"ABSOLUTELY stoked!" That's how a beaming Bill Shorten summed up his reaction to being one of the big winners of the Gillard reshuffle yesterday. And who could blame him?
Not only has he been allocated the portfolio he is well-equipped to fill, he has been given it at precisely the time that workplace relations is returning to prime time.
That is good news for one of Canberra's more nakedly ambitious MPs. It is also a sensible allocation of resources by a leader who needs to make the most of every opportunity.
Shorten, 44, has only been in the Parliament for four years and this is his fourth and biggest promotion. It rewards his good work in the areas of disability reform and superannuation and, more recently, in advocating on the government's behalf when Qantas grounded its fleet.
More than that, it recognises that he has a skill that has been in short supply since Labor won power under Kevin Rudd in 2007 and clung on under Gillard last year the ability to communicate in measured terms to the middle ground.

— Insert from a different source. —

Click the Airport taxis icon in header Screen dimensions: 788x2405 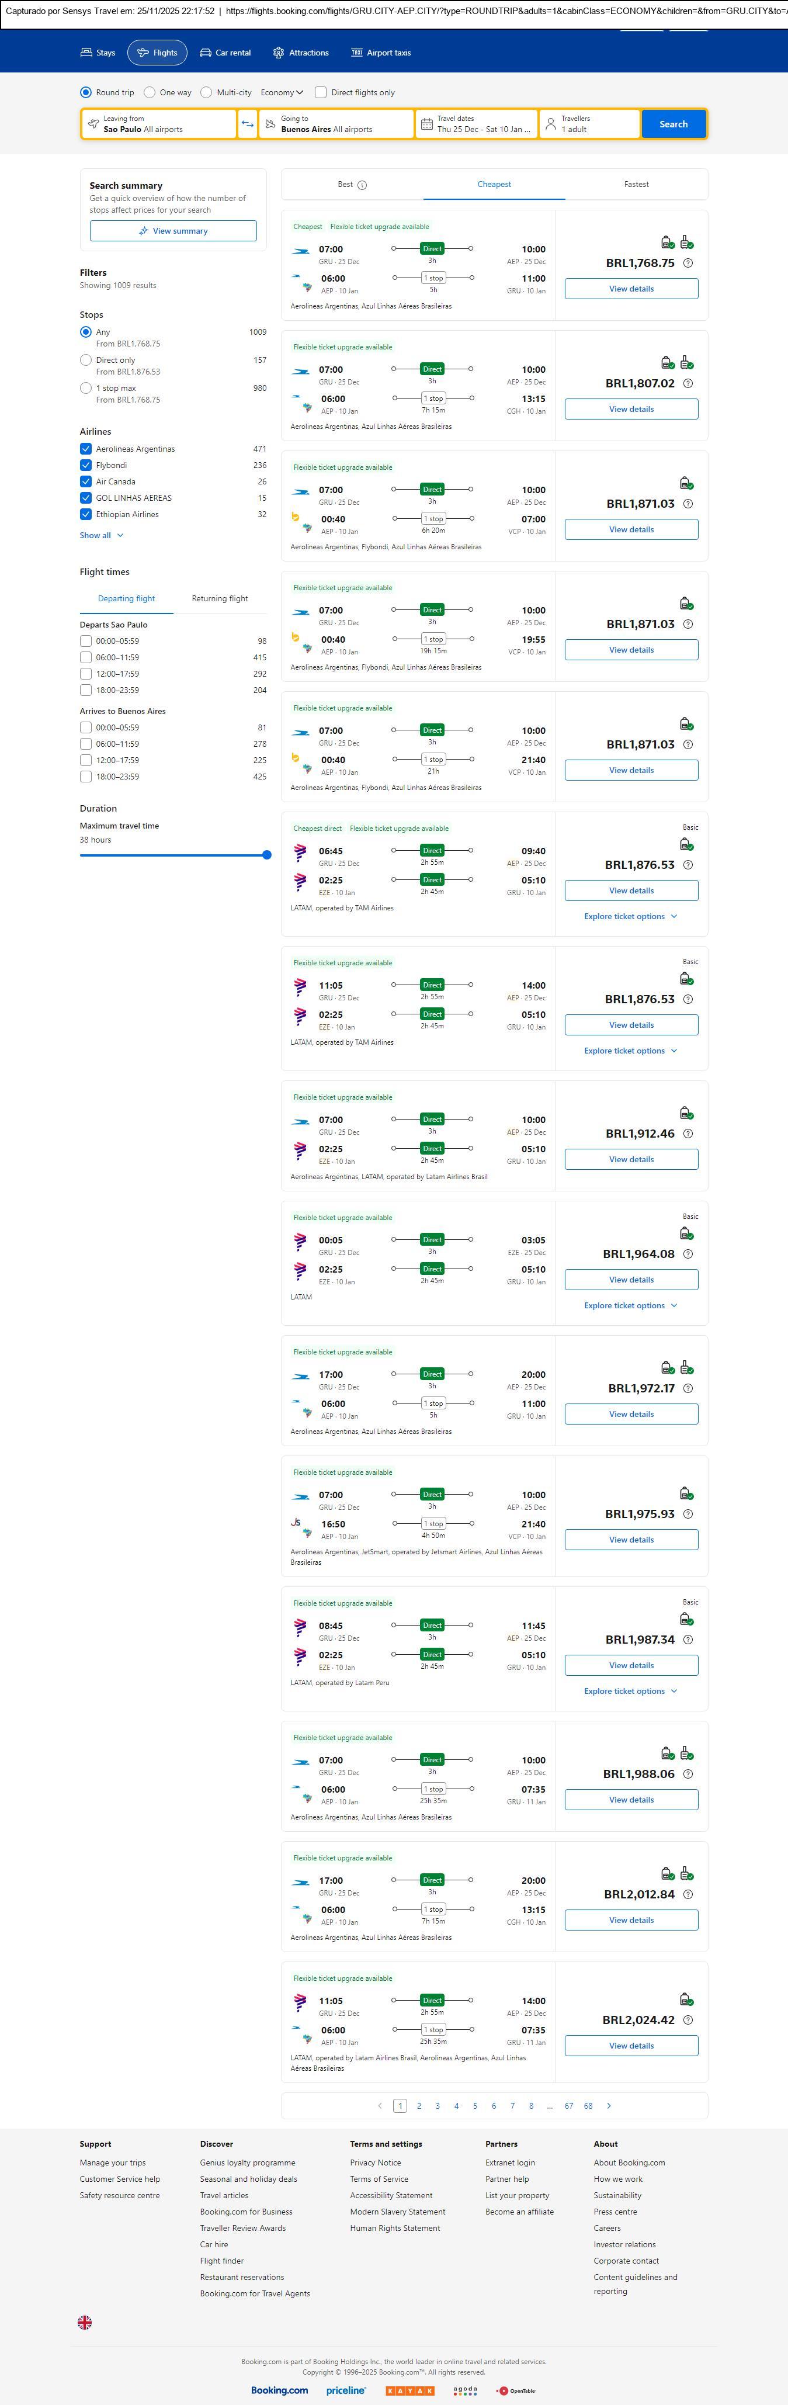357,53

A former debating champion from Xavier College, he came to national attention as a talking head during the Beaconsfield mining collapse and rescue of miners Brant Webb and Todd Russell in 2006.
It was then that the nation's most breathless tabloid, Sydney's Daily Telegraph, screamed "BILL FOR PM" on its front page and reported that senior Labor figures were urging Shorten to "enter politics immediately and lead the Labor Party to the next election".
Shorten did enter Parliament at the next opportunity, vacating his top job at the Australian Workers Union for another young man in a hurry with a penchant for wheeling and dealing, Paul Howes.
If he took the speculation about his leadership prospects seriously, he learnt soon enough and perhaps the hard way that the best way to prosper is to do the job you are given and do it well.
Those outside politics who have watched him closely say the reputation for self-promotion is misplaced.
"Everyone talks about how ambitious he is," says Yooralla's Bruce Bonyhady. "What people should comment on is how he is prepared to tackle difficult issues and invest his political capital to get things done."
With Jenny Macklin, Shorten realised quickly that addressing the shortcomings of how this country treats those with a disability could constitute nation-building reform. It now ranks very high on the Gillard to-do list for the coming year.
Shorten's attention now turns to industrial relations, just when debate is beginning in earnest on whether the pendulum has swung back too far from John Howard's WorkChoices and individual contracts in the direction of union power and arbitration.
While the political task will be to convince voters that Abbott would restore the toughest features of WorkChoices, Shorten gave the impression yesterday that he will adopt a much broader perspective.
"I do not have a catastrophic view of Australian industrial relations," he told reporters. "I do not believe it is too difficult to be pro-employee and pro-employer at the same time."
If the poll numbers do not improve, of course, sometime next year his loyalty to Gillard will be put to the test, but quite deliberately he has left himself very little wriggle room on the question of leadership.
"[Gillard] is here for the duration. She has been tried in the fire and come through."